The already beautiful music gets even better, as most of the soundtrack gets the remaster treatment. Players can switch between the original or new versions whenever they wish, giving the best possible outcome. While the voice work remains unchanged, players will have access to both English and Japanese options. They’ll even be able to turn it off if they so choose. This becomes especially useful during combat, as a lot of the dialogue gets repetitive. Oddly enough, some of the dialogue doesn’t feel like it mixes well with the remastered audio. It was only during some cutscenes, but it was enough to notice a slight issue. Speaking of cutscenes, the game offers a theater mode to relive the hours upon hours of cinematics.

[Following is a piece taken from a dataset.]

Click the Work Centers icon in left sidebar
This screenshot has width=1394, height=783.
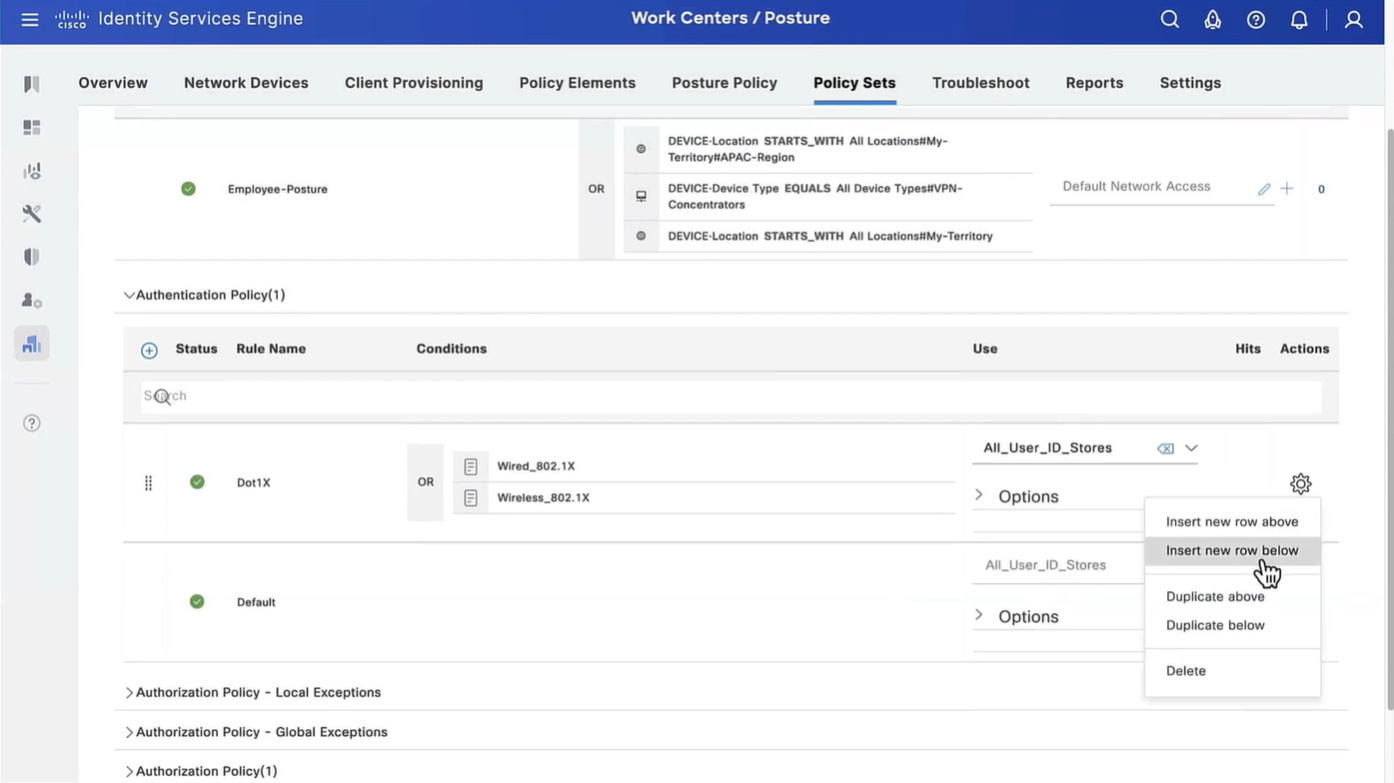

While the game gets a lot of improvements and changes, other features could’ve used an upgrade or overhaul. Crafting gems still feels like a chore and takes away from the game. Being able to find gems like materia in Final Fantasy VII would’ve been a better solution. Even though the mechanic could be simpler, it’s undeniable that it’s a deep system. There’s also the skill link tree, which uses affinity coins to let characters borrow skills. It doesn’t feel like an engaging progression, though it does give a gameplay reason for the affinity between characters. As that builds, more Heart-to-Heart events open up, giving good character moments and development. It’s just too bad the skills don’t seem all that necessary.

Once you finish the 100+ hour campaign, you’ll be ready for perhaps the biggest addition to Xenoblade Chronicles: Definitive Edition, the new epilogue. Taking place a year after the events of the main campaign, Xenoblade Chronicles: Future Connected puts Shulk and his friend Melia on a new adventure. Joined by two Nopon allies, this epilogue adds even more hours to your JRPG adventure. For those that want to jump right in, they can start the epilogue without the need to complete the campaign. While there aren’t too many changes to the gameplay, there are some notable differences.

For starters, the story takes place in new area on the Bionis’ shoulder. The future sight mechanic is also completely absent from the combat, mainly due to story reasons. Gone are the Mechon enemies, meaning there’s no longer a need to enchant weapons to fight with. Chain attacks are replaced by new special cinematic attacks called Union Strikes, which honestly feel more entertaining, so that’s a plus. The Skill Link system is also absent, simplifying the overall structure. Finally, I have to talk about Nene and Kino, the new Nopon party members. Let’s just say you may need to raise your tolerance levels for them. If you don’t like Riki in the main campaign, these two might truly test your limits. At least with the Japanese audio, it’s not nearly as bad.

While the story of Future Connected doesn’t feel quite as engaging as the main story, it’s still an entertaining addition. At the very least, it gives a bit more time with two characters you may have grown to enjoy. While it only offers another 15+ hours, that’s a lot of content to add to an already enormous game. It’s just part of what makes Xenoblade Chronicles: Definitive Edition the full experience. Not even Xenoblade Chronicles 3D can make that claim now.

Xenoblade Chronicles: Definitive Edition may not be a “new” game, but it’s definitely the best way to experience this story. Remaster or not, the quality-of-life changes and new epilogue make it a much more enjoyable time. While the game may take a few visual hits in portable mode, it’s still playable and helps to grind out that extra experience. With an incredible world to explore and several great characters, there’s no better time to jump into Xenoblade Chronicles. If you’re a fan of JRPGs and you haven’t played Xenoblade yet, you owe it to yourself to start now.